Читать «Война во время мира: Военизированные конфликты после Первой мировой войны. 1917–1923» онлайн - страница 216

Уильям Розенберг

Наследие

Наследие британского военизированного насилия в Ирландии имеет долгую историю. «Черно-коричневые» с легкостью вошли в пантеон ирландских бедствий наряду с Кромвелем, голодом и разорительной арендной платой. В 1972 году британский министр по делам Северной Ирландии лорд Уиндлшэм затребовал доклад о «Черно-коричневых», задаваясь вопросом о том, «дают ли они нам уроки, которые могут пригодиться в текущий момент». Согласно выводу, сделанному автором доклада, «любая британская структура, вынужденная вмешиваться в ирландские дела, наверняка будет обвинена в том, что ведет себя подобно “Черно-коричневым”». Число ссылок на этот термин и его упоминаний в одном лишь парламенте после 1972 года свидетельствует о том, что предсказания чиновника, к сожалению, оказались верными. Наследием «Черно-коричневых» в более непосредственном смысле являлись события в Палестине и служба многих бывших «Черно-коричневых» в рядах здешней жандармерии. Некоторые из них признавались, что Ирландия изменила их и что во время службы в Палестине они просто «закрывали на всё глаза», стреляли первыми, а затем не задавали никаких вопросов. Воспоминания Дугласа Даффа о Палестине намного более брутальны, чем всё, что он испытал или ожидал увидеть в Ирландии. В 1931 году он был фактически отправлен в отставку. Однако во многих отношениях Палестина представляла собой новую проблему, совершенно иную и намного более далекую по сравнению с Ирландией. Выражение «Черно-коричневые» оставались бранным и оскорбительным много времени спустя после палестинских событий. Его можно было услышать во время парламентских дебатов по Кипру, Кении, Малайе и во всех тех частях света, где британская политика и британские действия производили впечатление неуклюжих, неэффективных или в чем-то неверных. Оно оставалось символом беспорядка и неповиновения, состояния ума, военизированного насилия как такового, не связанного конкретно с той или иной организацией.

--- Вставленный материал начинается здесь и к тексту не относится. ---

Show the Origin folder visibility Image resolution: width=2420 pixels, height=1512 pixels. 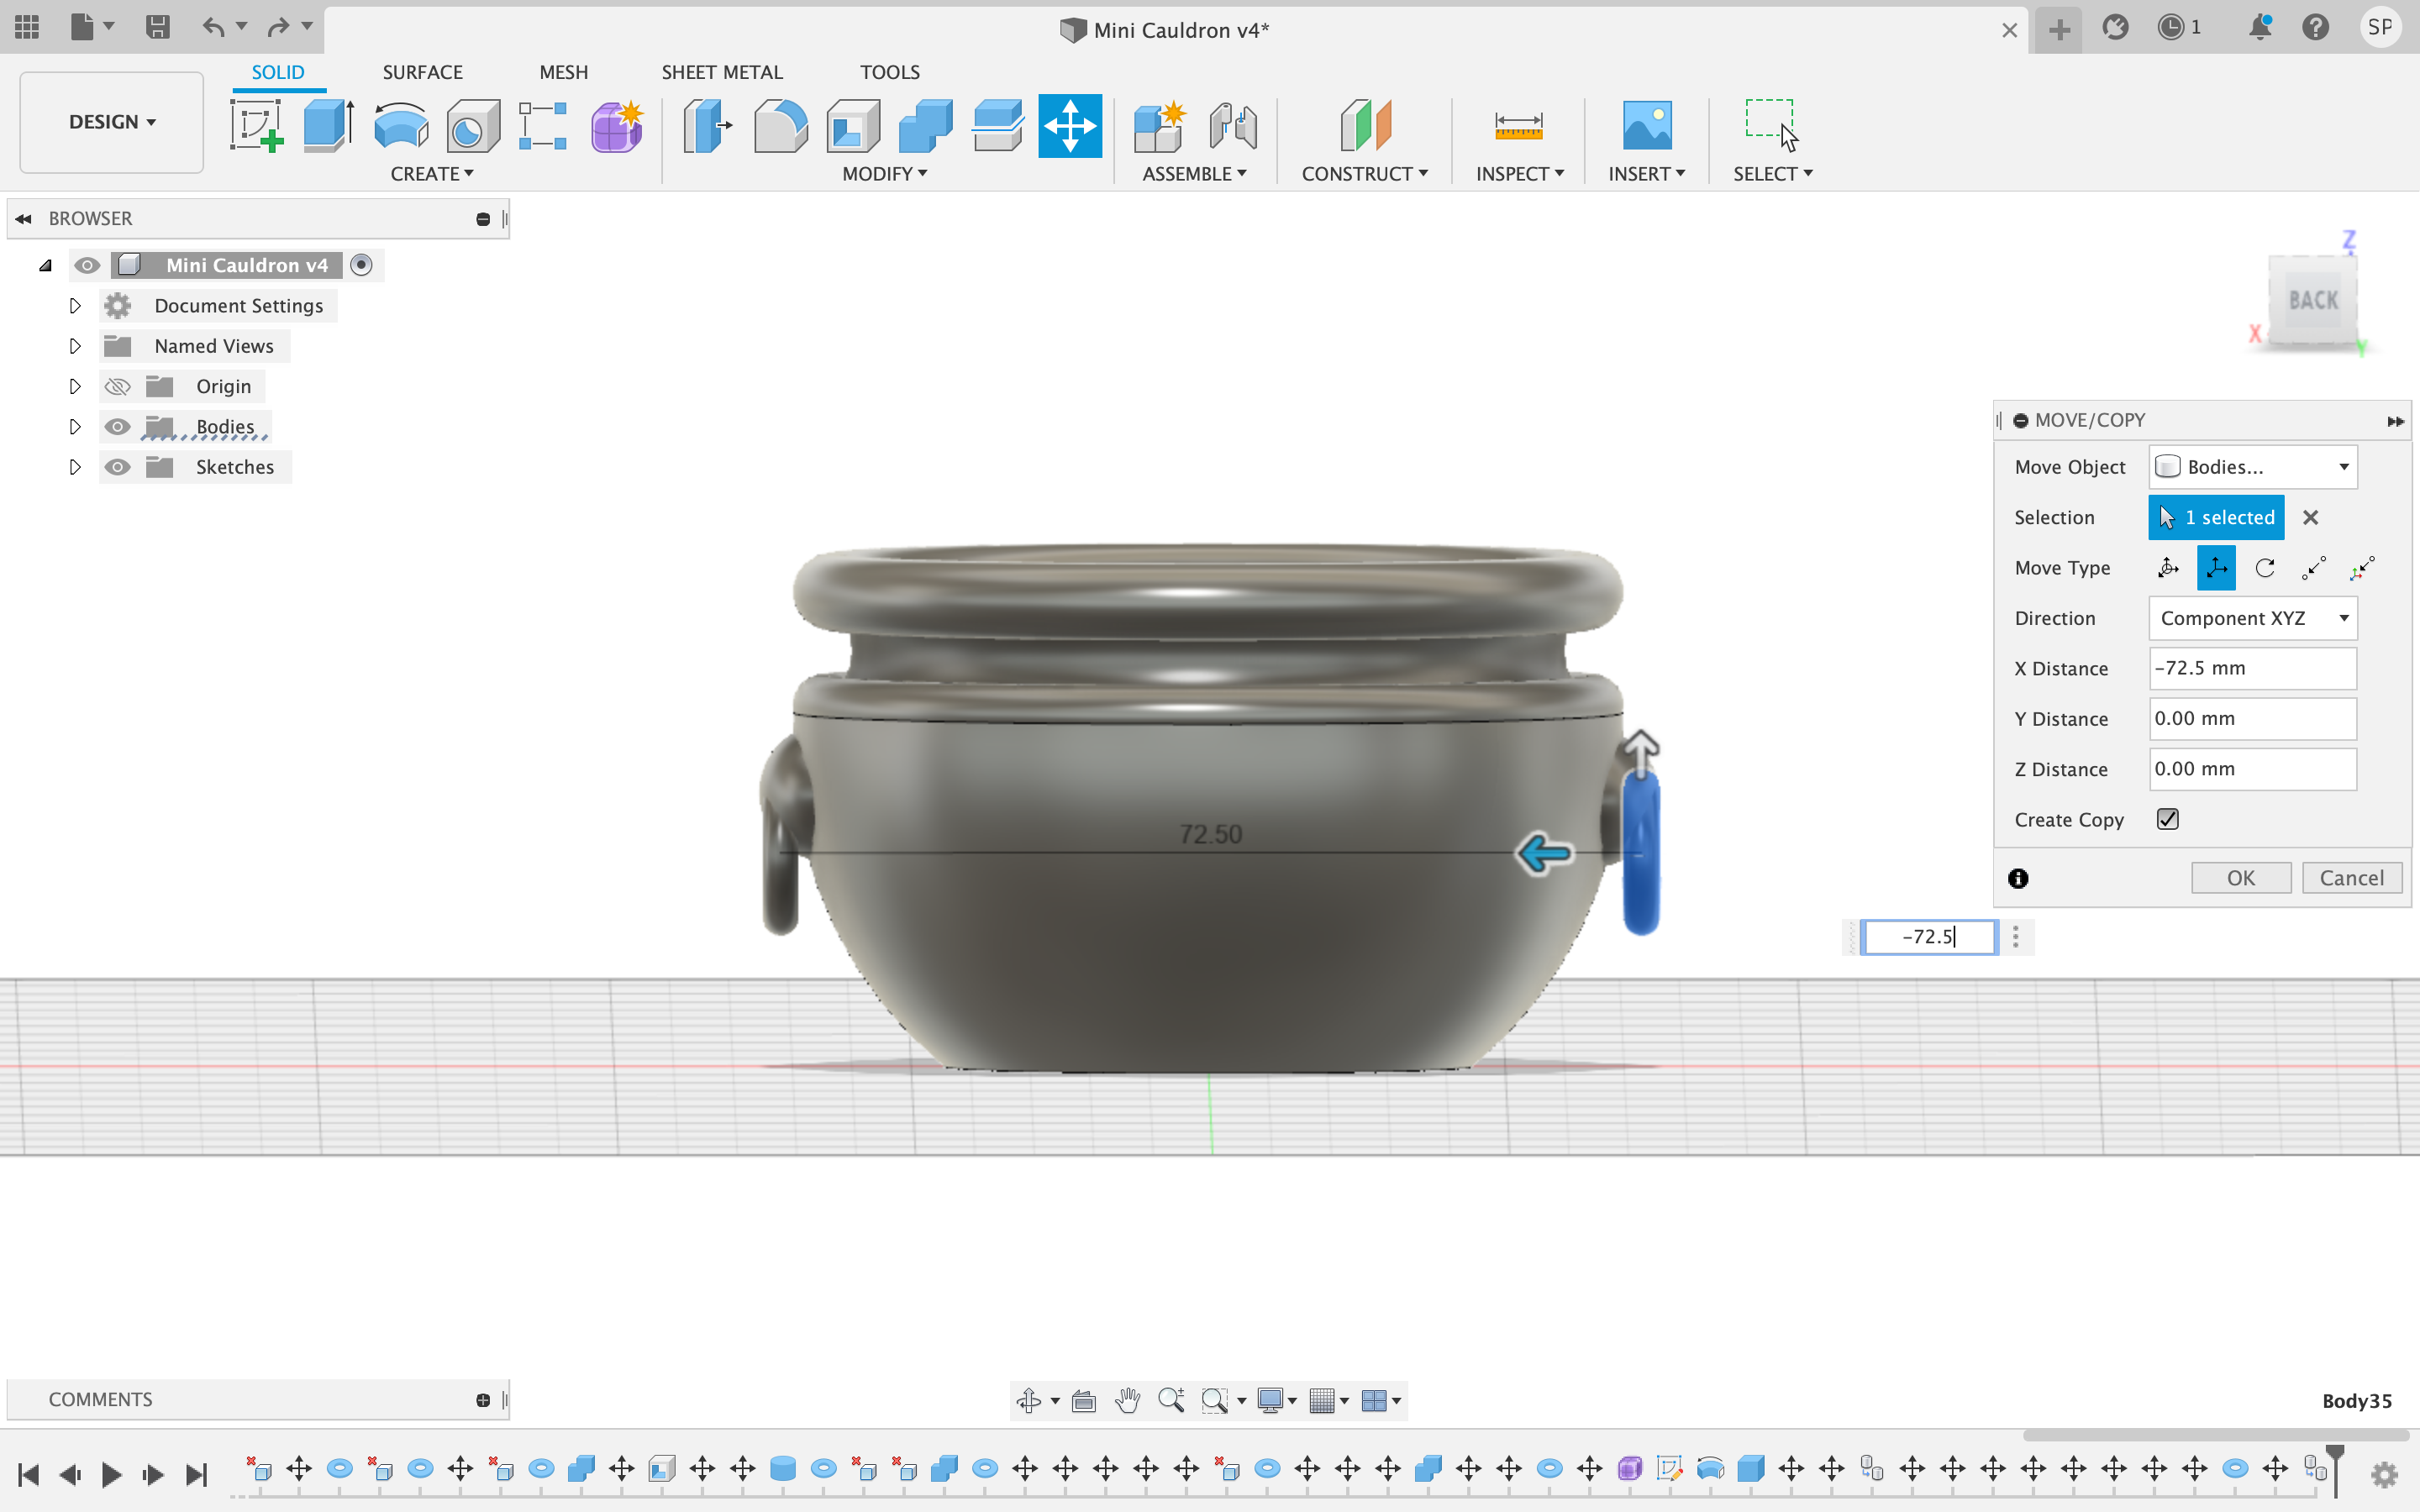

«Черно-коричневые» в самом широком смысле не обязательно являлись британским фрайкором, хотя Харви готов допустить, что в них шли люди точно такого же типа. За ними не стояла какая-либо последовательная идеология, связанная с вопросами веры, этнической принадлежности или расы. Они были такими же экстремистами, как и те, кто видел «шиннеров» за каждым углом, и столь же безразлично относились к своему делу, как и те, кто признавал, что служит исключительно ради жалованья. К их появлению на свет привело перенапряжение полицейских и армейских сил, они не являлись союзом убежденных и разочарованных людей, которых государству приходилось как-то контролировать и обуздывать. На «отсутствие послевоенного менталитета фрайкора», о котором говорит Грегори, имеет смысл ссылаться лишь в том случае, если придерживаться слишком узких определений. Но если военизированные формирования переходят к военизированному насилию, если им дозволяется означать нечто большее, чем конкретные части вспомогательных военных или полицейских сил, если под ними начинают понимать нечто более расплывчатое, более близкое к состоянию умов во всех королевских силах в Ирландии — как в армии, так и в старой и новой RIC, — более близкое к беспорядку и неповиновению, воюющее без особого внимания к обычаям, правилам и должным процедурам, то британское военизированное насилие становится намного более сложным, широким и тревожным явлением. Не зря майор Проктер протестовал, когда его назвали «Черно-коричневым». Это словечко служило слишком явным напоминанием о «грязных орудиях», применявшихся Великобританией на ирландской войне.